§ **Exercise description**:
Write the data out again, exactly as given.

══ Supplied records ══

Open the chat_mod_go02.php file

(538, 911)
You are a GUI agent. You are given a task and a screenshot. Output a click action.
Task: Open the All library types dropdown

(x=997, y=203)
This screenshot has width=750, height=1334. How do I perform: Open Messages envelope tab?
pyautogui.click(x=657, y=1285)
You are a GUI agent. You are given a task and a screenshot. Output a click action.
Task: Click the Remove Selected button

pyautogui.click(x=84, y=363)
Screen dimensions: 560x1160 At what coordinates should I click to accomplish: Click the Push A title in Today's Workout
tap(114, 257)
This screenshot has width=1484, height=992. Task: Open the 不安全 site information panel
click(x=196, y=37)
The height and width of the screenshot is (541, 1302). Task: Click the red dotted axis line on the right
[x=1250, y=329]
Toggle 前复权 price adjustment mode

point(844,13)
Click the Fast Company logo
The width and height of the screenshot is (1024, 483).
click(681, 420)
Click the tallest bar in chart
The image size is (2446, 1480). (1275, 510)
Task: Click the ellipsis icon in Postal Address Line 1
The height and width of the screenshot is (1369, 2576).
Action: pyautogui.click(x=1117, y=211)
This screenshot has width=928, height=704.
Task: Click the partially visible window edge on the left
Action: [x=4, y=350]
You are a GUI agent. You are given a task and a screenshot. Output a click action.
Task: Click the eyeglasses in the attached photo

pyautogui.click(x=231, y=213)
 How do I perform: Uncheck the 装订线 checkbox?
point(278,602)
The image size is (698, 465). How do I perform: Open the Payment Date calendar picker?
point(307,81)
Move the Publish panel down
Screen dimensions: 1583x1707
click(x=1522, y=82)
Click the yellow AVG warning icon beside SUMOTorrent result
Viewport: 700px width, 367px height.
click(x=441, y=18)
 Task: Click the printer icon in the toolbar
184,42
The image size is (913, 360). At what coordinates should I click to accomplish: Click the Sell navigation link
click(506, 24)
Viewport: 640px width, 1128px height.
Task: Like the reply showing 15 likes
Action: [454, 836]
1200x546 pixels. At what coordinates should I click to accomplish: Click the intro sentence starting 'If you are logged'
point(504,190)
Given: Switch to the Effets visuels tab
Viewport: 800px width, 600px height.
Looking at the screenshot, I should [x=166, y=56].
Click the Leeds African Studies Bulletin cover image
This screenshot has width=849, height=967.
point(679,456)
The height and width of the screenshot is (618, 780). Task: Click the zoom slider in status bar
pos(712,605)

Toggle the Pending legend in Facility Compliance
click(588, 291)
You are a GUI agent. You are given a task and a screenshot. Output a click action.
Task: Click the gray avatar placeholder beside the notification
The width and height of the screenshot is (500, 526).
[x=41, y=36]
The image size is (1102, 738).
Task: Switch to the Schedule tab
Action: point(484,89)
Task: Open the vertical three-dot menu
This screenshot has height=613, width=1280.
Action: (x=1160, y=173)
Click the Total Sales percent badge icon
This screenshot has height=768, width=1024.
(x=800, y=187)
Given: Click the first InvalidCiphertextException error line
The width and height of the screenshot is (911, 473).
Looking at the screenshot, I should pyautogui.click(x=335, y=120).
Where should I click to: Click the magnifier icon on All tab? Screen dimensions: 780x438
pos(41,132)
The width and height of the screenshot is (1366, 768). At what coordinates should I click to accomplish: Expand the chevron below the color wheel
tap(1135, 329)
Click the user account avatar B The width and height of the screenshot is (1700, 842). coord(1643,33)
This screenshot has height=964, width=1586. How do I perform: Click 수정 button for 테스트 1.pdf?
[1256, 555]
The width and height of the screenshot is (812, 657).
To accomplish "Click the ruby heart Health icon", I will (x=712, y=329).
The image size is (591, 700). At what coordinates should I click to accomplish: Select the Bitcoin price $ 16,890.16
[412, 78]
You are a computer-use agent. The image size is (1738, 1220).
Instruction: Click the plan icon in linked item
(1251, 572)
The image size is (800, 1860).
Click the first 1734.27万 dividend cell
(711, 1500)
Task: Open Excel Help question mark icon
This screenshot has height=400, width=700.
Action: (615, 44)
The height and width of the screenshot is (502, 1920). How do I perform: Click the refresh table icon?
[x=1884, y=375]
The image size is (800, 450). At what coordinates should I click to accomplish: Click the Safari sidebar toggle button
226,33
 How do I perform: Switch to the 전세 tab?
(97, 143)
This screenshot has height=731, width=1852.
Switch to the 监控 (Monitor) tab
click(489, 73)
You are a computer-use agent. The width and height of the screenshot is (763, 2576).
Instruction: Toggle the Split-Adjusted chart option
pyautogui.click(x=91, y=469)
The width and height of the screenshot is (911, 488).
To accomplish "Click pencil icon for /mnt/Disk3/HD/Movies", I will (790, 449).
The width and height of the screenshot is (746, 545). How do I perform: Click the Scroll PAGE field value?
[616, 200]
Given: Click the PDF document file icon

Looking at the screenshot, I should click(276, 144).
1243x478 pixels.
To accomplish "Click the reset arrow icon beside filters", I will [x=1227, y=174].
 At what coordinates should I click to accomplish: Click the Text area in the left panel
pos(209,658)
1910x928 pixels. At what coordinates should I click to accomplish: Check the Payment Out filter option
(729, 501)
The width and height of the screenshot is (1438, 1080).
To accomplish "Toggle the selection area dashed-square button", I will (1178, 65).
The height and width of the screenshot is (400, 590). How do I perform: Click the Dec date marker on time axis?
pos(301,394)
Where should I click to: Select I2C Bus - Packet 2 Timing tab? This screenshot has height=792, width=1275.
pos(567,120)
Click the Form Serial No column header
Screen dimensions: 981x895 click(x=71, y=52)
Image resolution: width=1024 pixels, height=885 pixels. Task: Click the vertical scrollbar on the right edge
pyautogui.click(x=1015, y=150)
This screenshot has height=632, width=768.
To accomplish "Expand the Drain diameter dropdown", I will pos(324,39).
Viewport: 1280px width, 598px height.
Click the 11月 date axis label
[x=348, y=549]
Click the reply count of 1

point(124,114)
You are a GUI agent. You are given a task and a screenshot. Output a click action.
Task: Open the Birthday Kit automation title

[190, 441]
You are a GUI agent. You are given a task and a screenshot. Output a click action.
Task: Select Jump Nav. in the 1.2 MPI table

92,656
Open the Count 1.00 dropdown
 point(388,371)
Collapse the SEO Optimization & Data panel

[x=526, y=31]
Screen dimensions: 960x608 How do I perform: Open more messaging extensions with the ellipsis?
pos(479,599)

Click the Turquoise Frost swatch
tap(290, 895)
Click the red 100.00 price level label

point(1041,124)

═══

§ **Answer to this exercise**:
Open the chat_mod_go02.php file

(538, 911)
You are a GUI agent. You are given a task and a screenshot. Output a click action.
Task: Open the All library types dropdown

(x=997, y=203)
This screenshot has width=750, height=1334. How do I perform: Open Messages envelope tab?
pyautogui.click(x=657, y=1285)
You are a GUI agent. You are given a task and a screenshot. Output a click action.
Task: Click the Remove Selected button

pyautogui.click(x=84, y=363)
Screen dimensions: 560x1160 At what coordinates should I click to accomplish: Click the Push A title in Today's Workout
tap(114, 257)
This screenshot has width=1484, height=992. Task: Open the 不安全 site information panel
click(x=196, y=37)
The height and width of the screenshot is (541, 1302). Task: Click the red dotted axis line on the right
[x=1250, y=329]
Toggle 前复权 price adjustment mode

point(844,13)
Click the Fast Company logo
The width and height of the screenshot is (1024, 483).
click(681, 420)
Click the tallest bar in chart
The image size is (2446, 1480). (1275, 510)
Task: Click the ellipsis icon in Postal Address Line 1
The height and width of the screenshot is (1369, 2576).
Action: pyautogui.click(x=1117, y=211)
This screenshot has width=928, height=704.
Task: Click the partially visible window edge on the left
Action: [x=4, y=350]
You are a GUI agent. You are given a task and a screenshot. Output a click action.
Task: Click the eyeglasses in the attached photo

pyautogui.click(x=231, y=213)
 How do I perform: Uncheck the 装订线 checkbox?
point(278,602)
The image size is (698, 465). How do I perform: Open the Payment Date calendar picker?
point(307,81)
Move the Publish panel down
Screen dimensions: 1583x1707
click(x=1522, y=82)
Click the yellow AVG warning icon beside SUMOTorrent result
Viewport: 700px width, 367px height.
click(x=441, y=18)
 Task: Click the printer icon in the toolbar
184,42
The image size is (913, 360). At what coordinates should I click to accomplish: Click the Sell navigation link
click(506, 24)
Viewport: 640px width, 1128px height.
Task: Like the reply showing 15 likes
Action: [454, 836]
1200x546 pixels. At what coordinates should I click to accomplish: Click the intro sentence starting 'If you are logged'
point(504,190)
Given: Switch to the Effets visuels tab
Viewport: 800px width, 600px height.
Looking at the screenshot, I should [x=166, y=56].
Click the Leeds African Studies Bulletin cover image
This screenshot has width=849, height=967.
point(679,456)
The height and width of the screenshot is (618, 780). Task: Click the zoom slider in status bar
pos(712,605)

Toggle the Pending legend in Facility Compliance
click(588, 291)
You are a GUI agent. You are given a task and a screenshot. Output a click action.
Task: Click the gray avatar placeholder beside the notification
The width and height of the screenshot is (500, 526).
[x=41, y=36]
The image size is (1102, 738).
Task: Switch to the Schedule tab
Action: point(484,89)
Task: Open the vertical three-dot menu
This screenshot has height=613, width=1280.
Action: (x=1160, y=173)
Click the Total Sales percent badge icon
This screenshot has height=768, width=1024.
(x=800, y=187)
Given: Click the first InvalidCiphertextException error line
The width and height of the screenshot is (911, 473).
Looking at the screenshot, I should pyautogui.click(x=335, y=120).
Where should I click to: Click the magnifier icon on All tab? Screen dimensions: 780x438
pos(41,132)
The width and height of the screenshot is (1366, 768). At what coordinates should I click to accomplish: Expand the chevron below the color wheel
tap(1135, 329)
Click the user account avatar B The width and height of the screenshot is (1700, 842). coord(1643,33)
This screenshot has height=964, width=1586. How do I perform: Click 수정 button for 테스트 1.pdf?
[1256, 555]
The width and height of the screenshot is (812, 657).
To accomplish "Click the ruby heart Health icon", I will (x=712, y=329).
The image size is (591, 700). At what coordinates should I click to accomplish: Select the Bitcoin price $ 16,890.16
[412, 78]
You are a computer-use agent. The image size is (1738, 1220).
Instruction: Click the plan icon in linked item
(1251, 572)
The image size is (800, 1860).
Click the first 1734.27万 dividend cell
(711, 1500)
Task: Open Excel Help question mark icon
This screenshot has height=400, width=700.
Action: (615, 44)
The height and width of the screenshot is (502, 1920). How do I perform: Click the refresh table icon?
[x=1884, y=375]
The image size is (800, 450). At what coordinates should I click to accomplish: Click the Safari sidebar toggle button
226,33
 How do I perform: Switch to the 전세 tab?
(97, 143)
This screenshot has height=731, width=1852.
Switch to the 监控 (Monitor) tab
click(489, 73)
You are a computer-use agent. The width and height of the screenshot is (763, 2576).
Instruction: Toggle the Split-Adjusted chart option
pyautogui.click(x=91, y=469)
The width and height of the screenshot is (911, 488).
To accomplish "Click pencil icon for /mnt/Disk3/HD/Movies", I will (790, 449).
The width and height of the screenshot is (746, 545). How do I perform: Click the Scroll PAGE field value?
[616, 200]
Given: Click the PDF document file icon

Looking at the screenshot, I should click(276, 144).
1243x478 pixels.
To accomplish "Click the reset arrow icon beside filters", I will [x=1227, y=174].
 At what coordinates should I click to accomplish: Click the Text area in the left panel
pos(209,658)
1910x928 pixels. At what coordinates should I click to accomplish: Check the Payment Out filter option
(729, 501)
The width and height of the screenshot is (1438, 1080).
To accomplish "Toggle the selection area dashed-square button", I will (1178, 65).
The height and width of the screenshot is (400, 590). How do I perform: Click the Dec date marker on time axis?
pos(301,394)
Where should I click to: Select I2C Bus - Packet 2 Timing tab? This screenshot has height=792, width=1275.
pos(567,120)
Click the Form Serial No column header
Screen dimensions: 981x895 click(x=71, y=52)
Image resolution: width=1024 pixels, height=885 pixels. Task: Click the vertical scrollbar on the right edge
pyautogui.click(x=1015, y=150)
This screenshot has height=632, width=768.
To accomplish "Expand the Drain diameter dropdown", I will pos(324,39).
Viewport: 1280px width, 598px height.
Click the 11月 date axis label
[x=348, y=549]
Click the reply count of 1

point(124,114)
You are a GUI agent. You are given a task and a screenshot. Output a click action.
Task: Open the Birthday Kit automation title

[190, 441]
You are a GUI agent. You are given a task and a screenshot. Output a click action.
Task: Select Jump Nav. in the 1.2 MPI table

92,656
Open the Count 1.00 dropdown
 point(388,371)
Collapse the SEO Optimization & Data panel

[x=526, y=31]
Screen dimensions: 960x608 How do I perform: Open more messaging extensions with the ellipsis?
pos(479,599)

Click the Turquoise Frost swatch
tap(290, 895)
Click the red 100.00 price level label

point(1041,124)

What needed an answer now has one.